[BUG] thread/sync.rb memory corruption

ruby-talk
1

i’m using ef (electric fence) to show the memory corruption in this script.
to cause it corrupt memory use

CORRUPT=true ef ruby bug.rb

file: bug.rb

 require 'sync'

 class A
   def initialize
     extend Sync_m
     @observers = []
   end
   def meth
     synchronize(:EX){
       @observers.each do |o|
         if ENV['CORRUPT']
           o.notify nil
         else
           o.notify
         end
       end
     }
   end
   def add_observer o
     synchronize(:EX){
       @observers << o
     }
   end
 end

 class B
   def initialize a
     @a = a
     @a.add_observer self
   end
   def notify *a
     Thread.new{ @a.meth }
   end
 end

 a = A.new
 b = B.new a
 a.meth
 STDIN.gets

note that it is the simple passing, or not, of arguments to the notify method
which triggers the bug. perhaps this will yield some hints.

regards.

-a

bug.rb (547 Bytes)

···


suffering increases your inner strength. also, the wishing for suffering
makes the suffering disappear.

  • h.h. the 14th dali lama
2

Ara, I still believe the error is in the script (see my other posting).

Kind regards

robert

···

2006/7/6, ara.t.howard@noaa.gov <ara.t.howard@noaa.gov>:

i'm using ef (electric fence) to show the memory corruption in this script.
to cause it corrupt memory use

   CORRUPT=true ef ruby bug.rb

file: bug.rb

     require 'sync'

     class A
       def initialize
         extend Sync_m
         @observers =
       end
       def meth
         synchronize(:EX){
           @observers.each do |o|
             if ENV['CORRUPT']
               o.notify nil
             else
               o.notify
             end
           end
         }
       end
       def add_observer o
         synchronize(:EX){
           @observers << o
         }
       end
     end

     class B
       def initialize a
         @a = a
         @a.add_observer self
       end
       def notify *a
         Thread.new{ @a.meth }
       end
     end

     a = A.new
     b = B.new a
     a.meth
     STDIN.gets

note that it is the simple passing, or not, of arguments to the notify method
which triggers the bug. perhaps this will yield some hints.

regards.

-a
--
suffering increases your inner strength. also, the wishing for suffering
makes the suffering disappear.
- h.h. the 14th dali lama

--
Have a look: Robert K. | Flickr

3

hi robert-

i never saw any post!? maybe mailing issues again? sigh...

can you re-state?

regards.

-a

···

On Thu, 6 Jul 2006, Robert Klemme wrote:

Ara, I still believe the error is in the script (see my other posting).

Kind regards

robert

--
suffering increases your inner strength. also, the wishing for suffering
makes the suffering disappear.
- h.h. the 14th dali lama

4

> Ara, I still believe the error is in the script (see my other posting).
>
> Kind regards
>
> robert

hi robert-

i never saw any post!? maybe mailing issues again? sigh...

can you re-state?

No prob.
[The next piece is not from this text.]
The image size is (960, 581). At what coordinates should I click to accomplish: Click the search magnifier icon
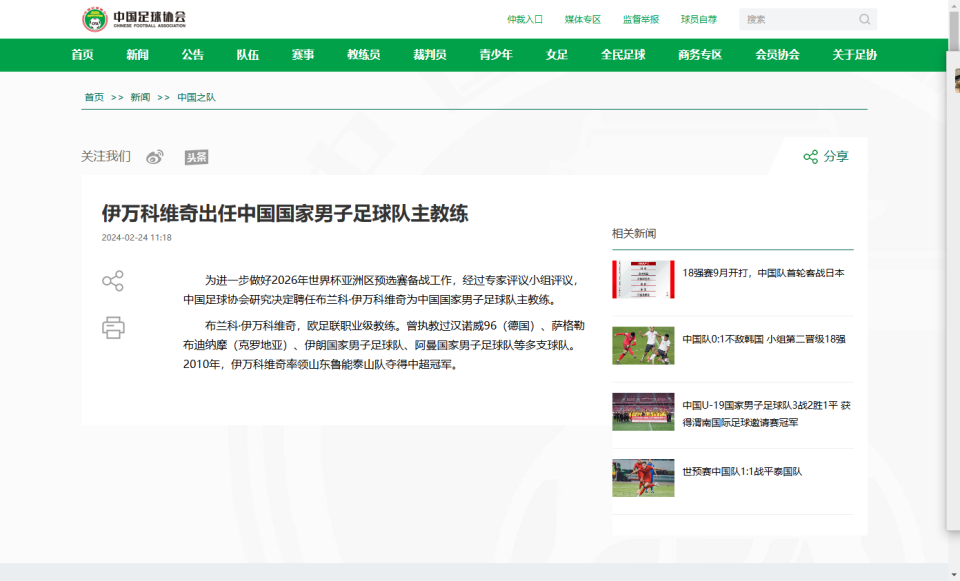pos(864,19)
I'll put you on CC - just in case.

robert

···

2006/7/6, ara.t.howard@noaa.gov <ara.t.howard@noaa.gov>:

On Thu, 6 Jul 2006, Robert Klemme wrote:

2006/7/6, ara.t.howard@noaa.gov <ara.t.howard@noaa.gov>:

On Thu, 6 Jul 2006, Tom Rauchenwald wrote:

> ara.t.howard@noaa.gov writes:
>
>> any idea why this script slows downs drastically as it runs and seems to leak
>> memory?
>
> First, I'm not a Ruby expert or something, but..
>
> [Code skipped]
>
>> switch = Switch.new
>
> Here you create the switch.
>
>> toggle = SwitchToggle.new switch
>
> Here, toggle is created and registered as listener (in the constructor)
>
>> switch.on!
>
> So now you switch it on.
> Toggle gets notified, and creates a thread that switches it off.
> But when that Thread switches it off, toggle gets notified, and starts a
> thread that switches it on again..
> Basically it's an infinite loop, and i suspect it's leaking because GC
> doesn't kick in.

it would be, but the synchronize prevents two threads from entering any of the
Switch methods at a time so only thread can actually be running at once.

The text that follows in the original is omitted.